Even if your new cat is already up-to-date on vaccinations, visit the veterinarian for a medical check-up. To give this newest family member the best start, have her checked by the veterinarian. This is also the time to talk to the veterinarian about any questions you may have about your new family member. During this visit you can also have her microchipped. Your cat may also be dewormed for internal parasites and you may be advised to start a flea control program.

Cat-Proof Your Home

If you haven’t lived with a cat before you’ll be surprised at the places a kitty can hide and the trouble she can get into. Look at cat-proofing as you would baby-proofing but consider your cat as a super toddler who can jump almost seven times her height, squeeze into spaces that seem completely impossible, use her teeth to chew through cords, among many other talents that a new cat parent probably never thought possible.

Give Your New Cat a Place of Her Own

Even though you plan on providing a loving home for your new cat, she’s not ready to see all of it yet.
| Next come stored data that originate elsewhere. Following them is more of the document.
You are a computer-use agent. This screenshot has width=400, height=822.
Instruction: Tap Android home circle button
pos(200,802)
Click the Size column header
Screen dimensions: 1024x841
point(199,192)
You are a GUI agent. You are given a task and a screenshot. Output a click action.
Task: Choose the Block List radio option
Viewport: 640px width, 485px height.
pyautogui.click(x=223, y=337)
A cat is a territorial creature of habit and it’ll be overwhelming for her to simply be placed in the middle of the living room the first day you bring her home. Instead, set up a sanctuary room so she can take time to get her bearings.

Allow Time for Your Cat to get her Bearings

Depending upon where she came from and her anxiety level, it’s normal for her to not want to eat, use her litter box or drink any water right away. Provide a small amount of food and give her privacy. She may feel more comfortable to eat when no one is around initially. If she doesn’t show any interest in eating the first day, just keep providing small meals and fresh water. Don’t put out too much food so you can monitor whether any is getting eaten or not. By the second day she should be hungry enough to start nibbling. If not, talk to your veterinarian. You don’t want the cat to go more than a day without eating but your veterinarian will provide specific instructions on how you should handle the situation based on your cat’s specific history and circumstances.
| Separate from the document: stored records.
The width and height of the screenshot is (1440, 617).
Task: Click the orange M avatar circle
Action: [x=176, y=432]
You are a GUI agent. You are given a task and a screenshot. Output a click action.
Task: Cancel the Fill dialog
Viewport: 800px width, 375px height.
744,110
Slowly Introduce Other Family Members to the New Cat

Everyone in the family will be anxious to get to know the new cat but she may not be ready to have several unfamiliar people crowded in her sanctuary room. Do individual introductions slowly. If she’s hiding and seems not yet ready, back off and let her continue to gain confidence in her new surroundings. There will be plenty of time later to make formal introductions.

Let Your New Cat Explore

When your new cat feels comfortable and is no longer hiding, you can start to let her explore beyond her sanctuary room. If you live in a large home, don’t overwhelm her by letting her wander around in every room. Let her explore slowly, a little at a time so she always knows the route back to her sanctuary.

Start Trust-Building and Training

It’s never too early to start training. Your new cat is always learning and what she learns depends on the messages you send. Be consistent and humane in your training process. Provide what she needs, use positive, force-free training that sends a consistent message and always let her know when she’s done it right. The decision to bring a cat into your life may have been a sudden and impulsive move but providing for her health and happiness should never be.